于是,我和长义商量着把应该列入教学的课程简单的分解了一下,两个人基本就是“一篮子擓”了。
俗话说“隔行如隔山”,十年磨一剑,那些从容淡定的老教师,让我们羡慕极了。
田占敏老师教数学,他知识渊博,为人正统,儒雅厚道,他的课轻车熟路,严谨缜密。田老师在这这所学校执教多年,可谓桃李满天下。我复课的时候,他就是数学老师。田老师对学生父子情深。八三届学生离校之际,学生张丽辉、邢秀英中午时分尚未离校,田老师热情的招呼她两个到自己家吃饭,为她们特意做了鸡蛋打卤面,像伺候自己的孩子一样热心、慈祥、周到,两位同学吃着热腾腾的面条,一种如家的感觉,心中暖暖的。几十年过去了,两位同学牢记在心,念念不忘。截止今日,一些同学常去看望恩师,田老师也非常想念同学们。
郑金平老师的物理炉火纯青。他上课从来不带课本,只带一只粉笔。
刘丕峰老师的语文课,抑扬顿挫,引经据典,口若悬河。
那么,我的第一课呢?我的第一课说起来就脸红。在做了自认为充分的准备以后,由班主任陪我走上讲台。教室里几十双眼睛,闪烁着一道道耀眼的光芒,让我局促不安。那可不是幼稚的小学生,许多同学都是同龄人,有不少同学比长义的年龄还大(长义那年刚满19岁)。这一课,像婴儿迈出第一步,跌跌撞撞。我的字写得不好,但绝对不是黑板上表现的那样,而且由于个头小,把字都写在了黑板的中下部。这一课,让我在这个季节出了一身汗。
那时候,总体上经济情况还不好,工资收入少,捉襟见肘;同时文化生活十分匮乏,枯燥乏味。
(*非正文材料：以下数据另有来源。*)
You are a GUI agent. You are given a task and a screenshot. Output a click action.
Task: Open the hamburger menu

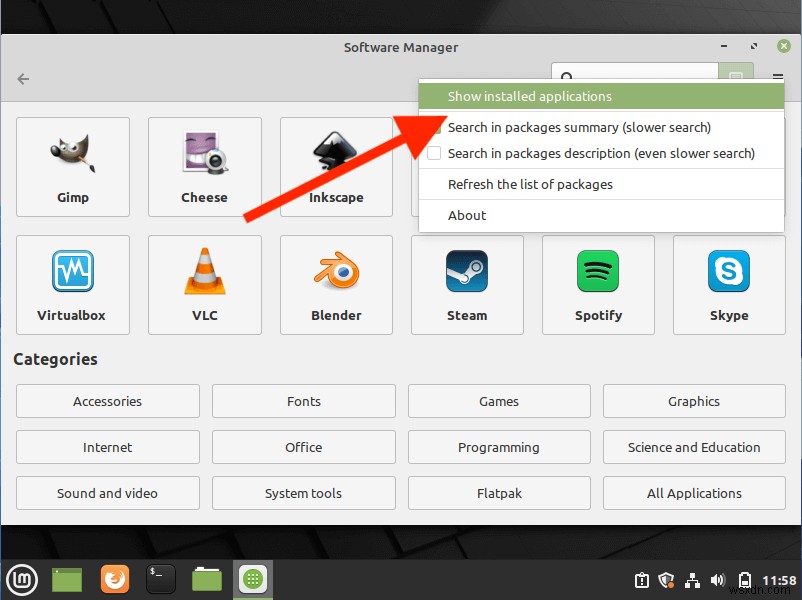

当时我的工资只有每月四十多块钱,到了1986年离开学校月工资也不足一百元。羞涩的工资仅可以维持正常的生活,不敢轻易乱花一分。那时候,我们喝的酒是每瓶一块九的金稻液,茶是每包三毛的茉莉花,烟是一毛一的迎雪。有时候奢侈一把,买包三毛六的金钟牌,我和赵玉彪老师便偷偷溜到校外的荒地里去抽一袋,人多了分不过来呀。用这一块九的金稻液,也把农业局的同学轻松拿下,出溜桌子底下去了。
工资少,却不是忘记孝道的理由。那年秋天我买了箱“白马山”啤酒,送给体弱多病的父亲,听人家说啤酒可以开胃健身,买不了山珍海味,只能将就着了。秋后到附近的果园买一箱“红香蕉”送回老家,珍藏在木箱子里,满屋子弥漫着香甜,却不舍得吃。
那时候,老师的伙房在西排中间区域。老师们蹲在“露天餐厅”就餐 。一个水泥台子,大家围在一起,边吃边侃。
池庆昌是初中部英语老师,也是我复课时的同学。这个人很有才华,他的英语课无可挑剔,业余爱好吉他。不过庆昌也有些刚愎自用,酗酒嗜烟,不拘小节。特别是一起吃饭的时候,他幽默而且故意拉那些血呼淋啦的故事,令人作呕,越是作呕他拉的越上劲。那时候的饭菜便宜,几毛钱一份,吃起来却有滋有味。刘丕峰老师喜欢做菜,他有个蜂窝炉子,嘴馋了拔棵白菜炖一锅,“清水煮瓠子”,没有一滴油。大家凑合在一起,喝二两小酒,不亦乐乎。刘老师喜欢别人夸他的厨艺:“刘老师炒的白菜竟然有肉味”。我在一旁揶揄:“许是虫子的功劳吧”。
那时候,老教师都有自己的“自留地”,一畦闲散地,种瓜种豆。
仇老师和学生陈刚住一个寝室,他喜欢陈刚从老家带来的酸辣土豆丝,丝细油多,香脆可口。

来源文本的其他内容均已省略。